The Uncouth Upper House

The Uncouth Upper House

by Gautam Mukherjee - Dec 14, 2015 09:16 PM +05:30 IST
The Uncouth Upper House

The Rajya Sabha, like the once hereditary House of Lords, was probably intended to be filled, not with our erstwhile kings and princes, but with wise grey eminences.

Maharajahs, rajahs, princes/nawabs/begums/emirs/akhonds etc., in our neck of the woods, were discredited, unfairly, after our post-WWII independence. This, for perforce siding with the British to keep their nominally independent ‘princely states’ from being annexed into the Raj.

They were however annexed promptly into the Union of India when the British left and abandoned them to their fate. And the Indian royals, being neither democratic nor a Nehru pleasing Fabian/Laskian, were left with the choice of joining electoral politics or fading into oblivion. There was going to be no free berth into the Rajya Sabha.

This circumstance, quite unlike the hereditary peers of Great Britain who survived both being decimated in WWI, impoverishment in WWII, the loss of some of their lands, with the proverbial onslaught of death and taxes.

But, over time the Labour Party chipped away at them while in power, and now the Lords are only lifetime peers, and not hereditary ones, with no power to block legislation passed by the House of Commons.

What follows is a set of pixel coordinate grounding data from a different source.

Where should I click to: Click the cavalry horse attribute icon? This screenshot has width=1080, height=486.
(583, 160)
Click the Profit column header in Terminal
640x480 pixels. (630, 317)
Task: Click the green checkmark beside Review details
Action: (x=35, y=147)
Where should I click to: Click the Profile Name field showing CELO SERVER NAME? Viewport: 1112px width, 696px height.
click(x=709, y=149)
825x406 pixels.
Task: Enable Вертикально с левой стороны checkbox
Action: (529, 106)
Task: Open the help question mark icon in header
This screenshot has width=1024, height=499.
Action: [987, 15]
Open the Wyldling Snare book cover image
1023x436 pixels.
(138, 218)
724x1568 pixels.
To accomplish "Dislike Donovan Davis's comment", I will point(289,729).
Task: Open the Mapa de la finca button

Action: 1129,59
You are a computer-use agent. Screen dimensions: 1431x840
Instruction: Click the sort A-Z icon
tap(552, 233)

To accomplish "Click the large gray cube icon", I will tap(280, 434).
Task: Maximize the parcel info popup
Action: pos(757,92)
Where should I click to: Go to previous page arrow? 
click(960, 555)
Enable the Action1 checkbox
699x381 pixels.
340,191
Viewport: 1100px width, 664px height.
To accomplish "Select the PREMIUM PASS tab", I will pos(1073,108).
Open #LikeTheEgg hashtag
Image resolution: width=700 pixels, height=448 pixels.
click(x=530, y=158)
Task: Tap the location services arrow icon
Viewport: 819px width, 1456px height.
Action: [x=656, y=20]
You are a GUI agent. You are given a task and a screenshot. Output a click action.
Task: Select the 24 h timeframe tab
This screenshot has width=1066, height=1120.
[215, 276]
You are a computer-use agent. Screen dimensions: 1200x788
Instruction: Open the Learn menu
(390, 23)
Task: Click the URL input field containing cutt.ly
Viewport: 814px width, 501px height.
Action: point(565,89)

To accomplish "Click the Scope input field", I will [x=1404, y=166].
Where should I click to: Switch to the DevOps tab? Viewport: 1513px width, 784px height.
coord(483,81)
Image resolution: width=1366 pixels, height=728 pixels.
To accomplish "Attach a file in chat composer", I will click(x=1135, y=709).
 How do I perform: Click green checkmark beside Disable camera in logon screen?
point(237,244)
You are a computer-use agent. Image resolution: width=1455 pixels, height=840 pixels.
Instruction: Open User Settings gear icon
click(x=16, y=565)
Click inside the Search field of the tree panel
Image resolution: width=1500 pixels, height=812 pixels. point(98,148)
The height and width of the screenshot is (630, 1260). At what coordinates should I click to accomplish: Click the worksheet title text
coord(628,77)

Of course, though the Rajya Sabha vaguely echoes the House of Lords, in India, an incumbent is indirectly elected or nominated for a five-year term whenever a seat falls vacant. He or she may come from any field of endeavour and be nominated or indirectly elected in recognition for distinguished achievement. And sometimes for being an old political war horse, that loses a Lok Sabha election, or cannot, in fact, win one, but is seen to be someone who needs to be provided a berth nevertheless. Sometimes this person can even be the prime minister or the finance minister of the realm.

The original idea, however, was to benefit the lower house with individual and collective insights in legislative matters that they may have overlooked. And it was to do so, more objectively, in a less political manner than the elected lower house, but with a greater emphasis on what is good for the nation.

The Rajya Sabha was meant to offer sage counsel and give pause to the legislative doings of a brute majority government, or even a fractious push-me-pull-you coalition.

Instead, circa 2015, and for some unquiet years in the recent past, it has become a wasteful impediment to legislative progress. It is now renowned for its subversion of parliamentary etiquette, careless of the waste and expense of public resources while conducting what appears to be a boorish slugfest.

Not that the Lok Sabha is any slouch in this department either, raising the bogey of the parliamentary system itself coming under strain at present.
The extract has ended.